Она облизала сухие губы.

Зеленые глаза проследили за движением кончика языка.

— Они отстают? — с надеждой полуутвердительно сказала Ева.

— Нет.

Она скривила губы.

— Видно, теннессийские лошади оказались лучше, чем ты думал.

— Мы еще не в пустыне.

Ева удивленно посмотрела по сторонам. Они двигались по котлообразной долине, по бокам которой тянулись высокие кряжи. Растительность на кряжах была столь скудная, что не могла скрыть каменистые участки среди разбросанных тут и там чахлых кустов и сосенок. В целом кряжи казались пустыми, что объяснялось преобладанием каменных пород.

— Ты уверен, что мы еще не в пустыне? — спросила Ева. — Здесь так сухо.

Рено недоверчиво глянул на нее.

— Сухо? А что ты скажешь об этом? — произнес он и ткнул куда-то пальцем.

Ева взглянула в указанном направлении. По центру долины петлял ручей, вода в котором имела коричневый оттенок, а сам он был настолько узким, что лошадь, пересекая его, вряд ли могла одновременно замочить все четыре ноги.

— Это какое-то жалкое подобие ручья, — сказала Ева. — В нем больше песка, чем воды.

Чуть улыбнувшись, Рено снял шляпу, вытер пот рукавом и снова надел ее.

— Настанет время, когда ты увидишь такое количество воды и скажешь, что это божья благодать, — пообещал он.

Ева с сомнением смотрела на узкую грязную ленточку, извивающуюся по долине.

— Неужели так будет? — спросила она с недоверием.

— Если мы найдем кратчайший путь… А в противном случае мы увидим реку, которая создана скорее чертом, чем богом.

— Реку Колорадо?

Рено кивнул.

— Я встречал многих, кто любил и знал эту страну, но не видел человека, который пересек бы Колорадо в том месте, где она вытекает из каменного лабиринта, а потом вернулся и рассказал бы об этом.

Бросив искоса взгляд на Рено, Ева поняла, что он не шутит. Да и то сказать, кто бы стал тратить энергию на розыгрыш по такой адской жаре и при такой пыли.

Даже на Рено жара оказывала свое действие. Рукава его вылинявшей голубой рубашки были закатаны, воротник расстегнут на несколько пуговиц. Капельки пота крошечными алмазами поблескивали среди густой черной поросли, которая проглядывала в вырезе полурасстегнутой рубашки. За три дня пути Рено оброс такой щетиной, что его улыбка казалась скорее дикой, чем приветливой.

Сейчас ни у кого не возникло бы сомнений относительно того, что он собой представляет: сильный человек, призванный выходить победителем из схваток и перестрелок.

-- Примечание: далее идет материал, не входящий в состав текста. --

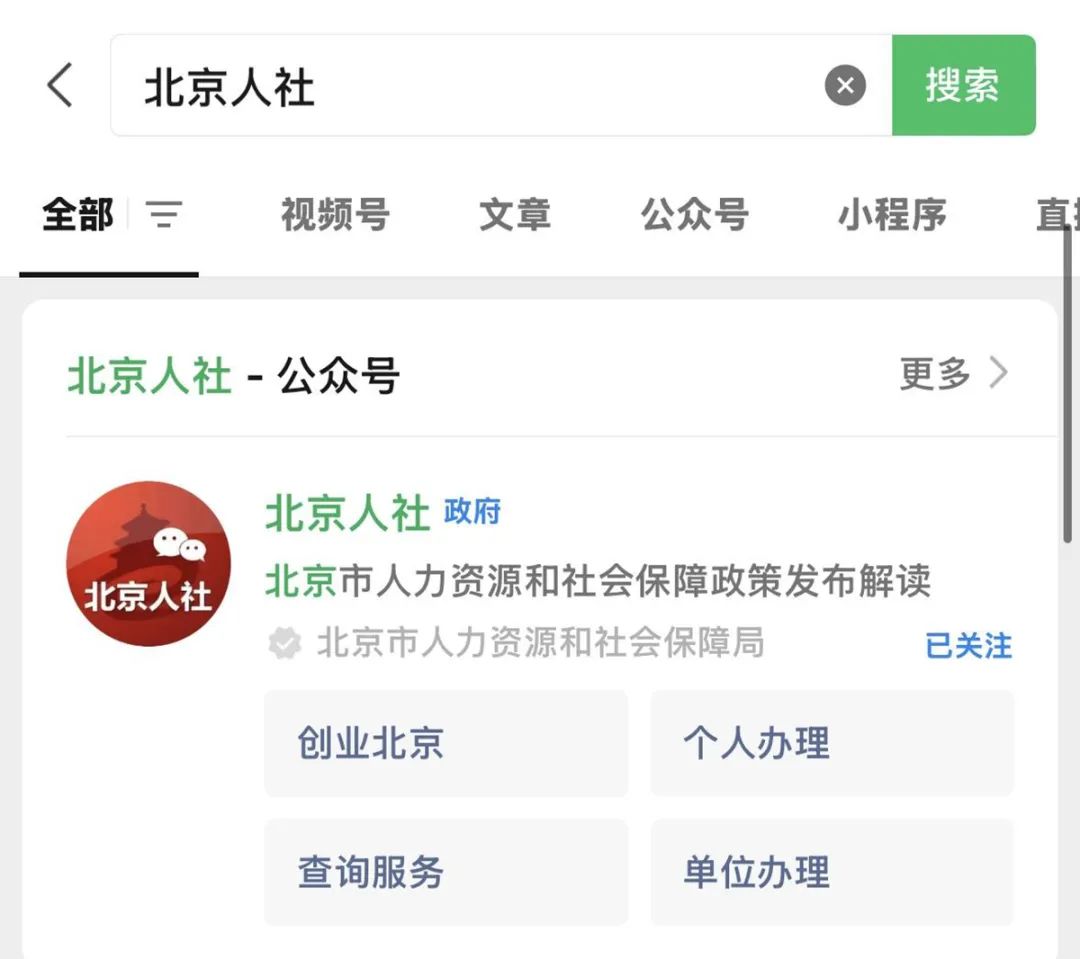Switch to the 视频号 tab
Screen dimensions: 1080x959
[x=334, y=215]
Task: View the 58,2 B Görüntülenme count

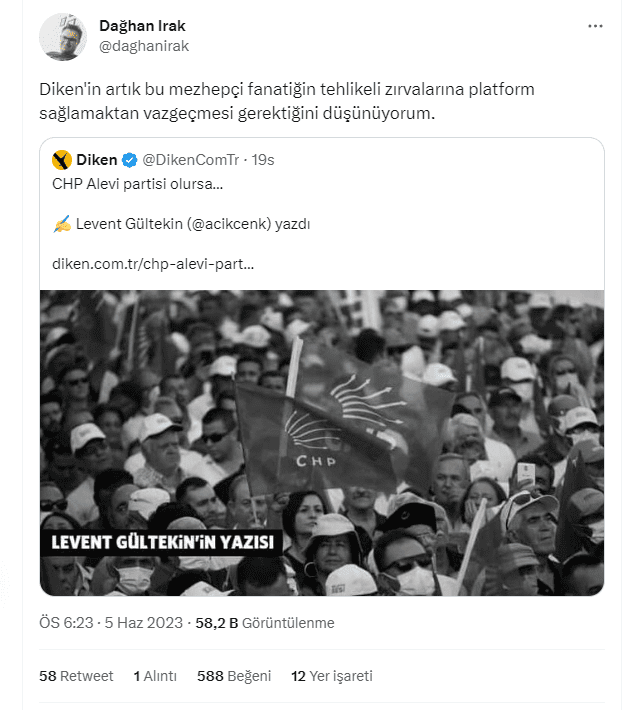Action: point(265,623)
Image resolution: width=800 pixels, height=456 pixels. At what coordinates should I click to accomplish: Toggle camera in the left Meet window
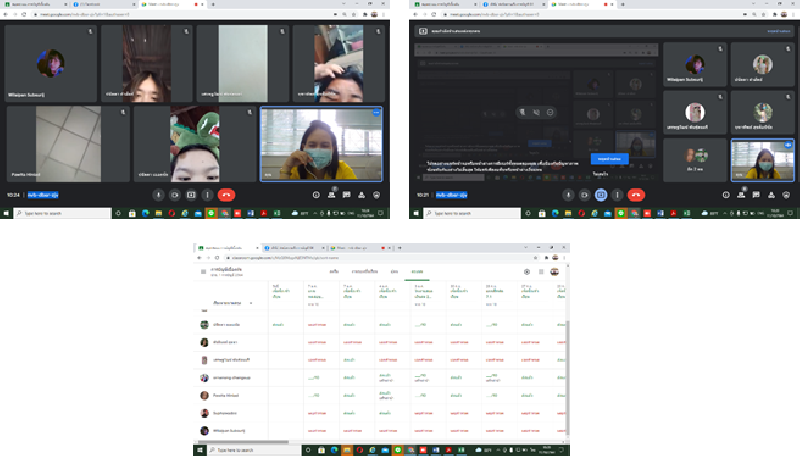(174, 195)
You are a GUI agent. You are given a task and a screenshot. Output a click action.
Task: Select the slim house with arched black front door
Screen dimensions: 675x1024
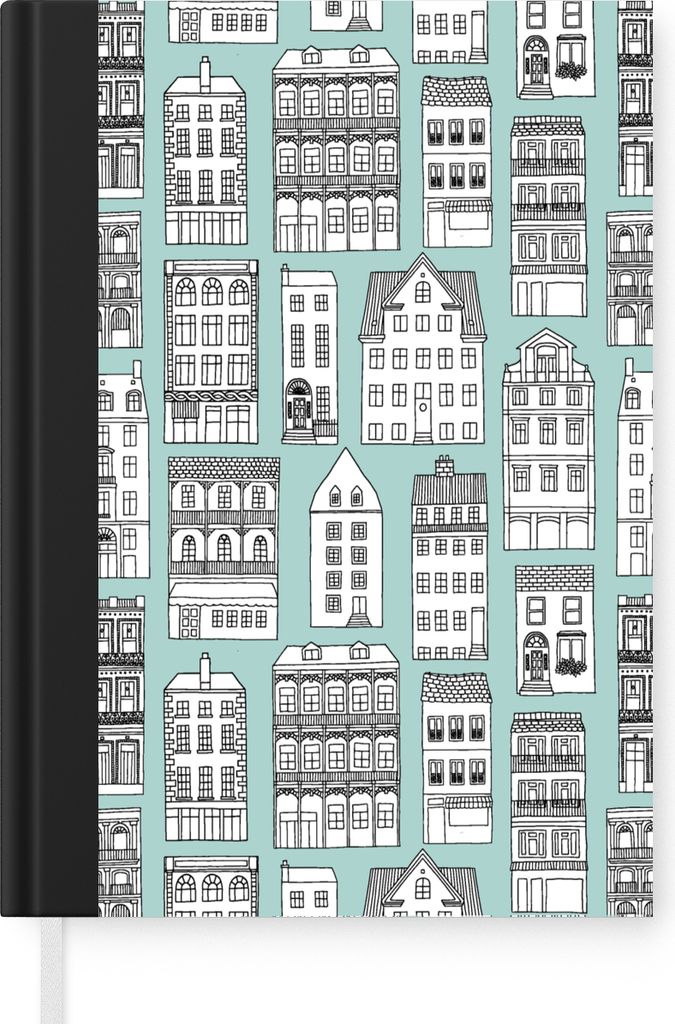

И тем не менее, несмотря на устрашающую внешность своего спутника и токи чувственной напряженности, которые невидимо проходили через них, Ева никогда не спала более спокойно, чем в последние несколько суток.

Впервые с того времени, как она себя помнит, она спала глубоким сном, не прислушиваясь к каждому шуму, не хватаясь за оружие, которое всегда было у нее под рукой, чтобы защитить себя и тех, кто был слабее ее, от хищников, что бродят вокруг костра.

Положиться на кого-нибудь — это ведь такая простая вещь, но как она меняет человека!

Рено увидел, как Ева сделала глубокий вдох, затем еще и еще, словно упиваясь этим воздухом.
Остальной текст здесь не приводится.